Marie? If it was the same one.

‘I know – I have … yes. If it’s the same Marie. I sometimes …’

‘Sometimes what?’

He looked round for a chair. They did not. They did not ask him to sit. They did not sit themselves.

‘I see her. If it’s the same Marie. I don’t know their – her other name.’

‘Their? Their other names? Who are they?’ The girl now. She had a look he didn’t care for, a pert, cocky look. Authority, it said. I have authority. But she didn’t, not here. He had.

‘Is it the case that you go to meet prostitutes on the streets, Mr Blade, that you often go out to where they’re working and talk to them?’

‘I take them food – I take them hot drinks and food. Someone should. They shouldn’t just be ignored. People ignore them because they don’t want them to be there. People treat them like scum.’

‘How do you treat them, Mr Blade?’

‘I take them food and drink. I try to befriend them.’

‘Why would you do that?’

‘Why? I would have thought it was obvious.’

‘Not to us,’ the girl said.

‘They shouldn’t be treated as if they were untouchable.’

‘I’m sure that’s right – but there are voluntary organisations that go out there to befriend them and take them food. You could join them, do your bit that way.’

He didn’t reply. He did not want to volunteer on the Reachout van because he was not a churchgoer, not religious at all, and they were religious, they had an agenda. He didn’t.

‘Do they pay you?’

‘Of course they don’t pay me.’

‘I wasn’t thinking of anything financial.’ The young man was staring at him hard, trying to embarrass him, but the odd thing was, he was the one who had coloured up at the implication.

‘No,’ Leslie said.

‘No? No, you receive no payment or, should we say, no favours from the girls?’

‘No.’

‘When did you last see Chantelle Buckley?’

‘I’ve never seen her. I don’t think so … well, yes, her photograph on televison, and it was in the paper. I’ve seen her there.’

‘But not on the streets to chat to, not to give sandwiches and coffee to?’

‘Her photograph – she isn’t one of the ones I know. One of the regular girls. I don’t think so.’

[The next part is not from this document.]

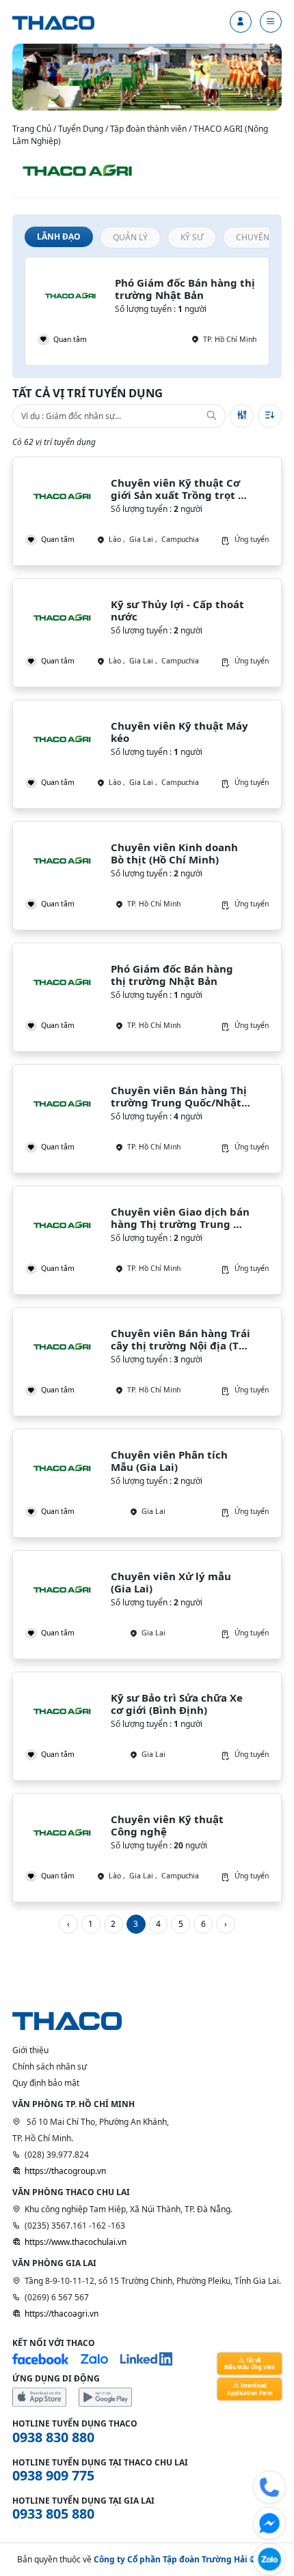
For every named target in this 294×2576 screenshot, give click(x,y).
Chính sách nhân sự (49, 2066)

‘You were stopped by one of our patrol cars, Mr Blade.’ The girl. ‘What was all that about?’

‘If you know they stopped me, you’ll know what it was about, won’t you? They made a mistake.’

‘What sort of mistake?’

‘They thought I was … they followed my car. I was down that road, where the girls go.’

‘They mistook you for a punter. A kerb-crawler.’

‘Yes. I said. They made a mistake. I told them they had, and then one of the girls, Abi, she knows me, she told them. She put them right.’

‘Was Chantelle there that night?’

‘No. Nobody. Just Abi. I said, I have never to my knowledge seen the poor girl, this Chantelle.’

‘But you have seen Marie?’

‘I know Marie.’ He felt suddenly giddy.

‘Right, Mr Blade. Now I’m not entirely happy with what you’ve told me or that you’ve told me everything. I’d like you to come down to the station with us, please.’

‘What for? I’ve told you everything I could possibly tell you. I can’t just come down to the police station … I … have to get my lunch and be back at work. I can’t just leave.’

‘I’m asking you to come voluntarily, sir, but if you don’t, we can arrest you.’

‘What for? You can’t arrest me for nothing.’

‘It wouldn’t be for nothing.’

There was a sound at the door. June Petrie, eyes everywhere, trying to see right into the room, trying to see Leslie.

‘I just wondered if – if there’s anything I can do? I wondered –’

‘Thank you, Mrs … ?’

‘June Petrie. Is everything all right, Leslie?’

He should have killed her. Then there would have been a reason for them to take him to the station.

‘Thank you, there’s nothing for you to do.’ The policewoman closed the door in June Petrie’s face. Good on you, he thought. Shut the door in her face. Good.

‘Do you have a coat, Mr Blade?’

‘Yes. A jacket. I have a jacket. A grey jacket.’ He heard himself babbling.

‘Right, we’ll get that while DC Mead goes to start the car. Lead the way please.’

‘But … I have to give – I have to tell someone, explain … what do I say?’